◆ **Excerpted data**
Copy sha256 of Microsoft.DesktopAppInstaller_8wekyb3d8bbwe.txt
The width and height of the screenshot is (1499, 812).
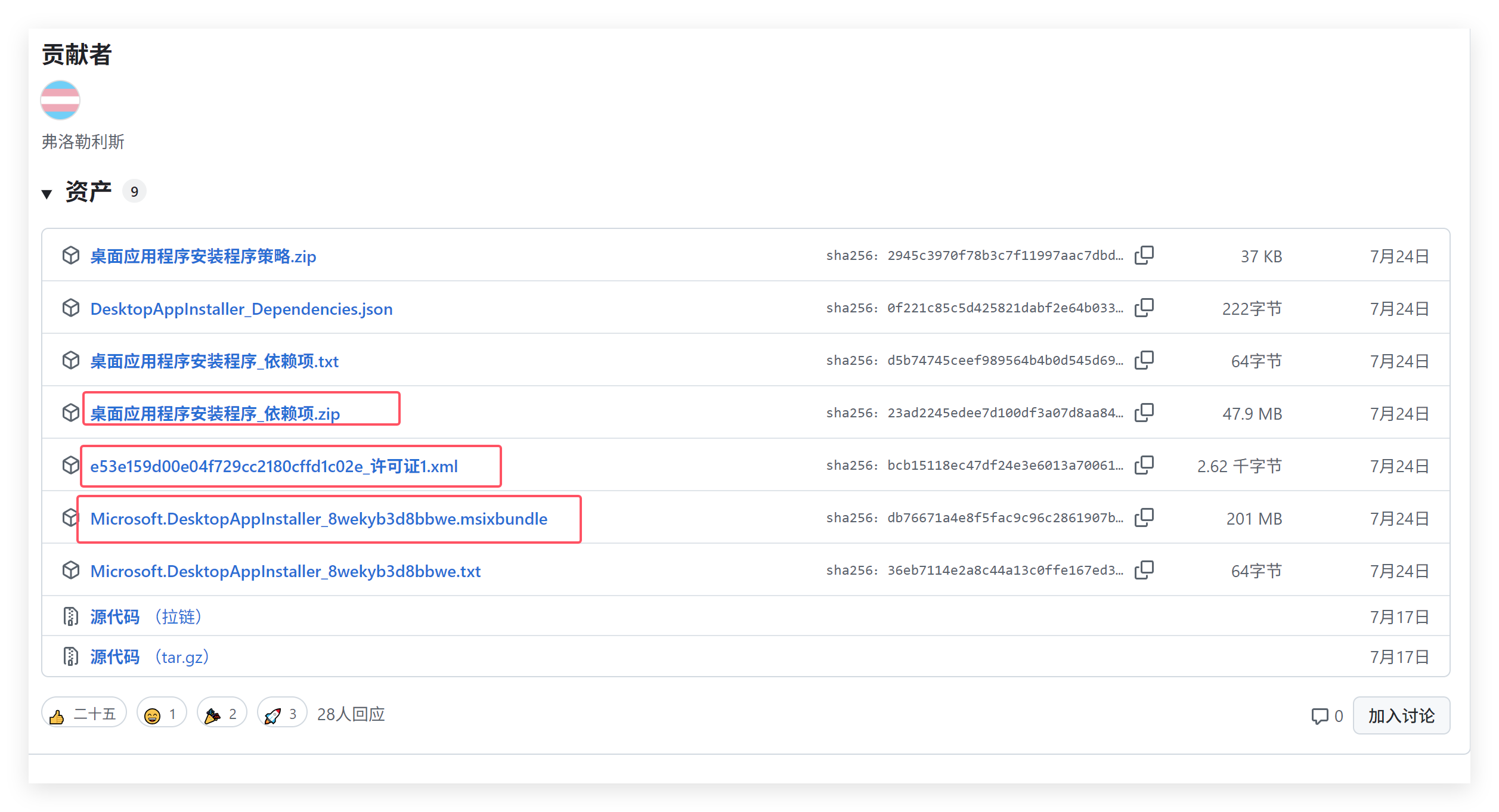(1144, 570)
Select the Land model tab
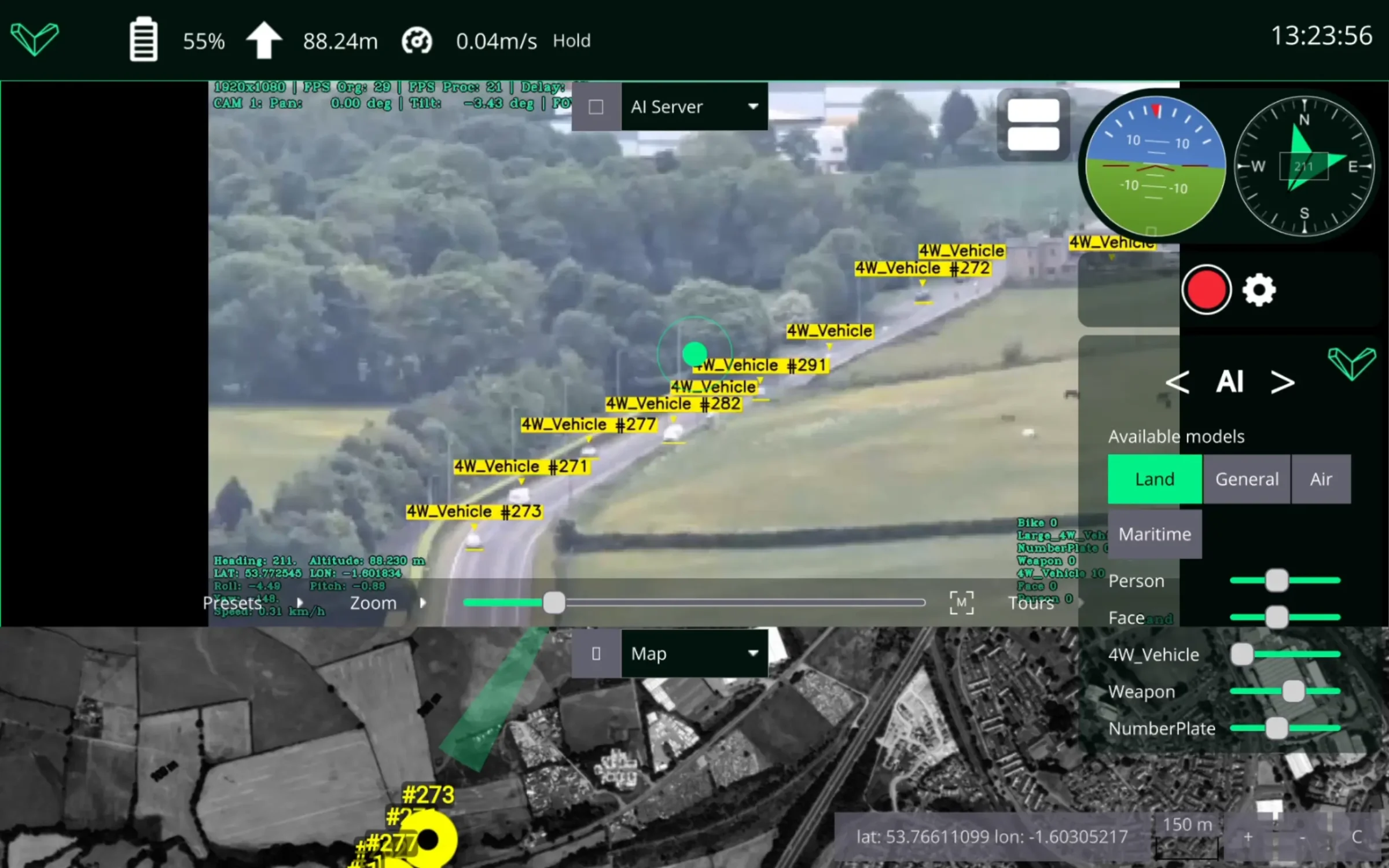This screenshot has width=1389, height=868. pos(1154,479)
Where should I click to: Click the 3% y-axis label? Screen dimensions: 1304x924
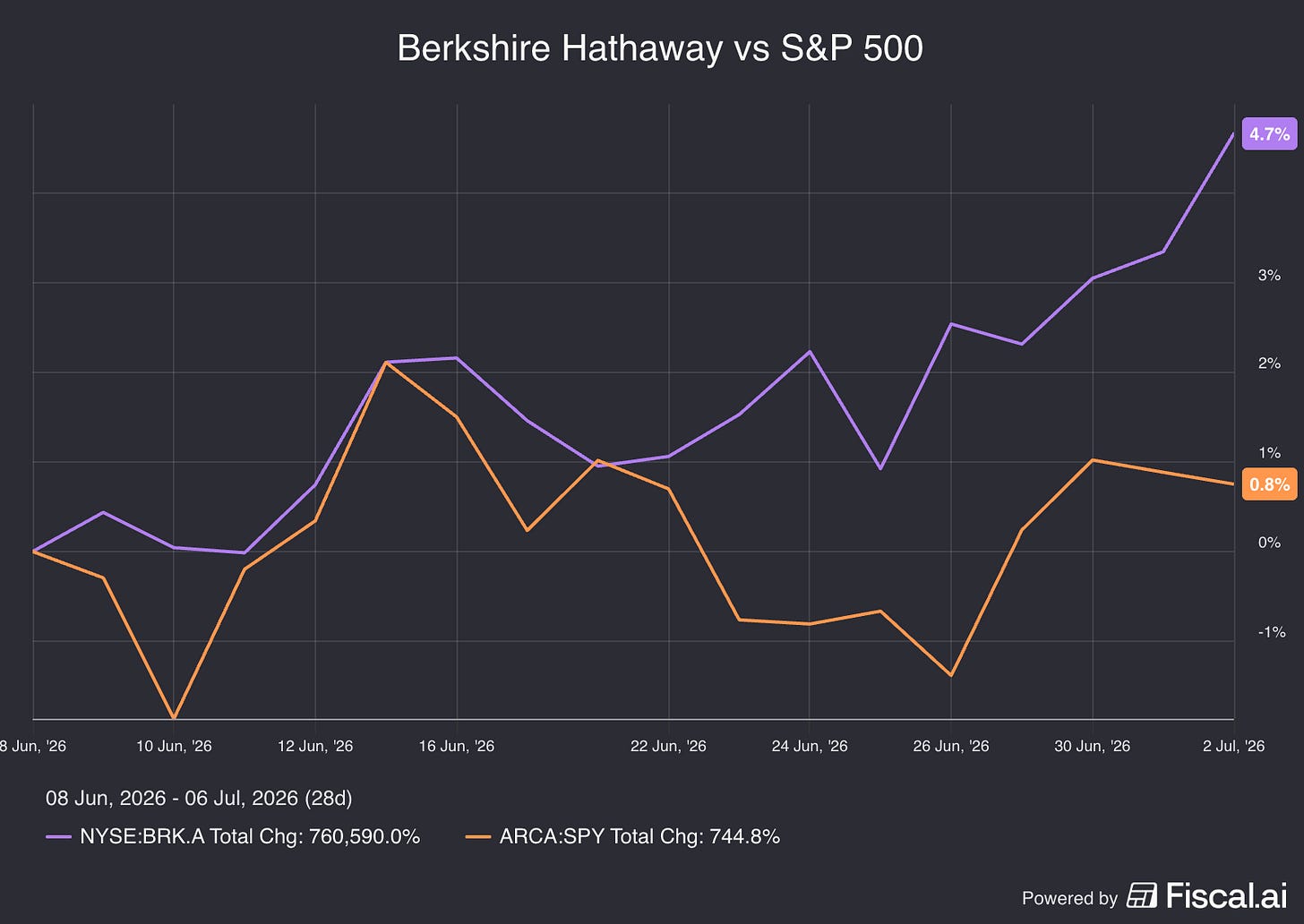(1269, 276)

◆ **Written instruction**
Arrange the lines above as a Markdown table with the columns Row and Line, numbering each row and skipping any blank lines. Leave the pictures out.

◆ **Answer**
| Row | Line |
|---|---|
| 1 | Copy sha256 of Microsoft.DesktopAppInstaller_8wekyb3d8bbwe.txt |
| 2 | The width and height of the screenshot is (1499, 812). |
| 3 | (1144, 570) |
| 4 | Select the Land model tab |
| 5 | This screenshot has width=1389, height=868. pos(1154,479) |
| 6 | Where should I click to: Click the 3% y-axis label? Screen dimensions: 1304x924 |
| 7 | (1269, 276) |